I disagree respectfully. Everyone chooses their own parenting style, but I think a focus on achievement and duty in younger years leads to more well-being and a better foundation than just-do-whatever-everyone's-a-winner.

As a young person in the West, almost all the unhappy other young people I know just want a girlfriend. Perhaps you should find some young people and see if teaching them duty gets them one.

Duty to the glorification of one family seems a petty thing to me. The egoistic pursuit of personal glory or the pursuit of hedonistic pleasure also seems petty. I suggest instead a devotion to truth and substance. Instead of pushing your kids to play violin to "get to State," I would suggest finding joy and art in music yourself. The former often produces mediocrity. The latter produces the sublime. There are tons of former "young prodigies" who put away their instrument as a forgotten childhood thing, whereas many of the best artists I know received a true joy in music from their parents.

It can even help with the girlfriend part. Totally agree. Just pushing your kids to be 1 at something is like designing a system with a single point of failure.
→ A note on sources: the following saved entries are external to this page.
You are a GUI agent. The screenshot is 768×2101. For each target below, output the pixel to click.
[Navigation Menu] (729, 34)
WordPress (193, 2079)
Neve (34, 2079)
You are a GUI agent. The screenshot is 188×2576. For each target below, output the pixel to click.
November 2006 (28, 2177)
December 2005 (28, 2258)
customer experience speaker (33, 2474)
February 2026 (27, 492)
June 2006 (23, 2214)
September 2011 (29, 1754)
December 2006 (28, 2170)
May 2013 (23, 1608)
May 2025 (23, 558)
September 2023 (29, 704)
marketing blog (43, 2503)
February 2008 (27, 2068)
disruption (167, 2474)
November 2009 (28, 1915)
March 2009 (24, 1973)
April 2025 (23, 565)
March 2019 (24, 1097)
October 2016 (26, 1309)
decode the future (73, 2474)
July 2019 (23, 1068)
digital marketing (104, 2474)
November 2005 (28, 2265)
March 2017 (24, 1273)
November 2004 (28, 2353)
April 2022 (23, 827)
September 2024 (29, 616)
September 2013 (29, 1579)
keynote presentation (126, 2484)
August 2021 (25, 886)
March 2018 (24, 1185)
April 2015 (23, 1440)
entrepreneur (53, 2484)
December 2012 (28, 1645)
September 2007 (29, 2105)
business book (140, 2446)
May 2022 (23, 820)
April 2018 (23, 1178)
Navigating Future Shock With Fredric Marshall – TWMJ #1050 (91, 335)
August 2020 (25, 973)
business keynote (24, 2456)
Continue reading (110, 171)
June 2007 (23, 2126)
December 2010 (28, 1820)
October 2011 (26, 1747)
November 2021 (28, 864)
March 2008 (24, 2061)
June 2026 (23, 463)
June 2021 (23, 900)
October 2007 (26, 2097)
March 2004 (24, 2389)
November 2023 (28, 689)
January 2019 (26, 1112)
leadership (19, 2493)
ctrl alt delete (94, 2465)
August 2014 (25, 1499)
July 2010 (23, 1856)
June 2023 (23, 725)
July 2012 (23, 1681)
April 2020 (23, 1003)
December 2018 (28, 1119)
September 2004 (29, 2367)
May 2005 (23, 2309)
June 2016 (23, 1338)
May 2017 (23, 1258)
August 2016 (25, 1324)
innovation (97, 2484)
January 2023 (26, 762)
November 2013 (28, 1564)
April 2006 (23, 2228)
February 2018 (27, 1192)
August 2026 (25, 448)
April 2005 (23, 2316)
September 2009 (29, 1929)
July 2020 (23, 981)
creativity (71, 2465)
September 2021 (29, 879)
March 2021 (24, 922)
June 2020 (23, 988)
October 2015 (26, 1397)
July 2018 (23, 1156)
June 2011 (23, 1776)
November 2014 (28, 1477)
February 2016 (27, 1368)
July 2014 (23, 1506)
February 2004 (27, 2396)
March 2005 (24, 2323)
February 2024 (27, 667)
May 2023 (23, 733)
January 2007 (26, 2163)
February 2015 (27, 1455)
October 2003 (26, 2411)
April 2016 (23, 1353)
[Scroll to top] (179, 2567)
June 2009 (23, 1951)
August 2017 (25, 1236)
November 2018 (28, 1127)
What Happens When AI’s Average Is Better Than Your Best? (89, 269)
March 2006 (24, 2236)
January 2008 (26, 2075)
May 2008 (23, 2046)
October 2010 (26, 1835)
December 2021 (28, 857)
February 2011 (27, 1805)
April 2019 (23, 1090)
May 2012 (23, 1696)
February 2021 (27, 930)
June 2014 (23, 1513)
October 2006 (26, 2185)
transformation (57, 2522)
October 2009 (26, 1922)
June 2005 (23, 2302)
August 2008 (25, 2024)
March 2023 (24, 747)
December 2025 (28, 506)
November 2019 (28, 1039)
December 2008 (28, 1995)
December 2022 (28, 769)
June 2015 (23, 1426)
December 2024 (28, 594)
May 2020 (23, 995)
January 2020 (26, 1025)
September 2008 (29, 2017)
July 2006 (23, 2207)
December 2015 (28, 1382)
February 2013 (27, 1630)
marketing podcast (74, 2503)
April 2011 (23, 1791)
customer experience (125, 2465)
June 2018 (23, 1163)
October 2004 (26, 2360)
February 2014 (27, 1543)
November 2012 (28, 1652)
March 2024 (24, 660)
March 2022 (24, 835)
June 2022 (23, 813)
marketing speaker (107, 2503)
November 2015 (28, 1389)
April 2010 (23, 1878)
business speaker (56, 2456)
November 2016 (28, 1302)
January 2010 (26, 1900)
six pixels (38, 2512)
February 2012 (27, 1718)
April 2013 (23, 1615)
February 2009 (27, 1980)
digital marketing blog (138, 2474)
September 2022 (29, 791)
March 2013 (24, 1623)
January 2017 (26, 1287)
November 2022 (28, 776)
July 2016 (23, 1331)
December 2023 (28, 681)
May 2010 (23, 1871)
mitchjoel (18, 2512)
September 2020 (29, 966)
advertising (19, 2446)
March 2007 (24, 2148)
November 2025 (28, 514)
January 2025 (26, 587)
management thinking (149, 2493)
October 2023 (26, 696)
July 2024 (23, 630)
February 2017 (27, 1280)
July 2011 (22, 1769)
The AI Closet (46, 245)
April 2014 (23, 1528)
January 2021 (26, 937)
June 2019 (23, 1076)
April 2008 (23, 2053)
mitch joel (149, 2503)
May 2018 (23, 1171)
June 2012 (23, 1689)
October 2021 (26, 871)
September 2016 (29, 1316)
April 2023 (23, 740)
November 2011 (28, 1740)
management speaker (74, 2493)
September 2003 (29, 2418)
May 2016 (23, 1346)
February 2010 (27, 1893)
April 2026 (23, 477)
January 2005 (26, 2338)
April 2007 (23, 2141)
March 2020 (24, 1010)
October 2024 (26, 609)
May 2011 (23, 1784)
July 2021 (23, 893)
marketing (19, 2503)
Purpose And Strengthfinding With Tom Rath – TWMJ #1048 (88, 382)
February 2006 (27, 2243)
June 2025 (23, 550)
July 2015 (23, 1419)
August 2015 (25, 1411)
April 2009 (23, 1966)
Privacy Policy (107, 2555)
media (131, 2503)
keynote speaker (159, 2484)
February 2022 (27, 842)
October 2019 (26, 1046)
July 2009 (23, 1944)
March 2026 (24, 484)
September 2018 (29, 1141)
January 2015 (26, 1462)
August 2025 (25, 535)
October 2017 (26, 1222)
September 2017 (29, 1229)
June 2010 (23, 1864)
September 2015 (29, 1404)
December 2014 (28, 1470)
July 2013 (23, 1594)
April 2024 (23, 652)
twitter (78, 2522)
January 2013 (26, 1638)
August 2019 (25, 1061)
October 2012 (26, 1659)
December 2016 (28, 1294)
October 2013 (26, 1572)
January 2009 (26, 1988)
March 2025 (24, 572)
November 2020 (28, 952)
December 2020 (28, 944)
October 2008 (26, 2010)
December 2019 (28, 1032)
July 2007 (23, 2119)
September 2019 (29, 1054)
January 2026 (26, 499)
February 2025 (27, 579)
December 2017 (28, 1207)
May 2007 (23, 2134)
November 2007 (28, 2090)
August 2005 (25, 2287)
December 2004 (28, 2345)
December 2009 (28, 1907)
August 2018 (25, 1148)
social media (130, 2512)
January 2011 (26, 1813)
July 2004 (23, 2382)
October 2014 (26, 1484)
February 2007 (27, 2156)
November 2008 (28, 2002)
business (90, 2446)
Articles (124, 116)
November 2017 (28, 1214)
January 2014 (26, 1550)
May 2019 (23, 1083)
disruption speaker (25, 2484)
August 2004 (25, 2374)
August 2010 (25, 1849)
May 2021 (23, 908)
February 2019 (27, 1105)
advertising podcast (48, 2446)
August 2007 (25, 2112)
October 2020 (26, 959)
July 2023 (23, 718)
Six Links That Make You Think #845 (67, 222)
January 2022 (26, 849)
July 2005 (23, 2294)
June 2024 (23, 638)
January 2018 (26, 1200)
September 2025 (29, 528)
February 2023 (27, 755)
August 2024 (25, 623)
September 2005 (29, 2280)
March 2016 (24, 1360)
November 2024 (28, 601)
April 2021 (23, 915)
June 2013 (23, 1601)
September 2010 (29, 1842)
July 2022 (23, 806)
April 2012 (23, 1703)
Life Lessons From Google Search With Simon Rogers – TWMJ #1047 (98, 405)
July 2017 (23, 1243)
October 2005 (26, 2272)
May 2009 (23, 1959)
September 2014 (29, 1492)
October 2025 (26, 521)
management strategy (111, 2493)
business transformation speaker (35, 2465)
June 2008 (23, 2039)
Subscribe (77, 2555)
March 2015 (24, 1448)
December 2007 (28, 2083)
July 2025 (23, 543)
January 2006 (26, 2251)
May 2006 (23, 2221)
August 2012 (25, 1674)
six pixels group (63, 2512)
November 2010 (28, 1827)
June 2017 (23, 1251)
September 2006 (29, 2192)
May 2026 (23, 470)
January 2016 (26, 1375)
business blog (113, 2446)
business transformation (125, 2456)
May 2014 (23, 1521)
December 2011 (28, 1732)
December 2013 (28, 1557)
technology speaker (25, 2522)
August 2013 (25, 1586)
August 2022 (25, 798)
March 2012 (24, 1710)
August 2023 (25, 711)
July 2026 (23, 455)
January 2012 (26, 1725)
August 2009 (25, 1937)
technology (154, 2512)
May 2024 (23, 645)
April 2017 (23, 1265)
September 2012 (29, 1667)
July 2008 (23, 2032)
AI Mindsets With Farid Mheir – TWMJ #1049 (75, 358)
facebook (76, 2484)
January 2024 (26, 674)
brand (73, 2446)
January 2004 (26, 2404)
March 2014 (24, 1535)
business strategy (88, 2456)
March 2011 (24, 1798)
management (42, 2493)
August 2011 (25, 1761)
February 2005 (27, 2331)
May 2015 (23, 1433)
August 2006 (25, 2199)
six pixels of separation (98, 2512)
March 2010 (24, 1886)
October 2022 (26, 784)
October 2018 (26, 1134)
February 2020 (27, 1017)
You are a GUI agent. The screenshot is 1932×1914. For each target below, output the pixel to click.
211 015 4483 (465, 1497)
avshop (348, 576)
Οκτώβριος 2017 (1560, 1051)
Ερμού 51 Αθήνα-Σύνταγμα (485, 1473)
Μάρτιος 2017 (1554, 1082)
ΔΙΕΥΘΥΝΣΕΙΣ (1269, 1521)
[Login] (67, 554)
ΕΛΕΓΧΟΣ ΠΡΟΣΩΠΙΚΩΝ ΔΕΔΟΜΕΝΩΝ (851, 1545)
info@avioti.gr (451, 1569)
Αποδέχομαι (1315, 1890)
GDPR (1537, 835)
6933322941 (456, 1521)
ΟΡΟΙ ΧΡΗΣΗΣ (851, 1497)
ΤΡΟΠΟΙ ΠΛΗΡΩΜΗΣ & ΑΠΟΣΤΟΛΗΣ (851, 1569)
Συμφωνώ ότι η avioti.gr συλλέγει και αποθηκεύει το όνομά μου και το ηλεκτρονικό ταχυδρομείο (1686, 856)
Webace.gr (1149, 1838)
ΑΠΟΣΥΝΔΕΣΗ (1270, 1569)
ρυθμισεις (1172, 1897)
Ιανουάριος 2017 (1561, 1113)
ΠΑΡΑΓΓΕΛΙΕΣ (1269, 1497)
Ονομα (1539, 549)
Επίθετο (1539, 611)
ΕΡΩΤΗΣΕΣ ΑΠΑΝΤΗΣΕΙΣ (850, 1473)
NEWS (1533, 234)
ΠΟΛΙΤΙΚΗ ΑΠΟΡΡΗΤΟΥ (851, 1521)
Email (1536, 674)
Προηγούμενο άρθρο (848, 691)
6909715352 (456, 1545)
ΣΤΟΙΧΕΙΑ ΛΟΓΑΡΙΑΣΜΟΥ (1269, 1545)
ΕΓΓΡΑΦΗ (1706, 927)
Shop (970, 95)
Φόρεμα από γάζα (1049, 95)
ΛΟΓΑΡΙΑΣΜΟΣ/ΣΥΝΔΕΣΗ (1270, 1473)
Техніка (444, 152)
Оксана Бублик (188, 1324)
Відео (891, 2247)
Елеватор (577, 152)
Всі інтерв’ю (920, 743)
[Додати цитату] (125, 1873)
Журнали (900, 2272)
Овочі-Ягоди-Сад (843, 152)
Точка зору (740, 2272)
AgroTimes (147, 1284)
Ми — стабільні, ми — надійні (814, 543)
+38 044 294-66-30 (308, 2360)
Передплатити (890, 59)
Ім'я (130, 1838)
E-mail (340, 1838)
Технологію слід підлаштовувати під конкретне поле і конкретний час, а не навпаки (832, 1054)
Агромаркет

What if the kid is not able to achieve it? Obviously, with a large population striving to achieve the same thing, there will be failures. What would you do then? Instead, parents should concentrate on raising stable, open and mature children. Children, who as adults, develop a good sense of discrimination and discretion. Children, who know that failure is a part of life and they better learn from their mistakes.

Children who realize that not everybody can be 1, but it's still worth trying. Children who appreciate the journey, and not just fret over the destination. You can't say that these children who do not make it to the top, do not make it anywhere? Obviously a lot more study needs to go into this before anyone can make such blatant remarks either way.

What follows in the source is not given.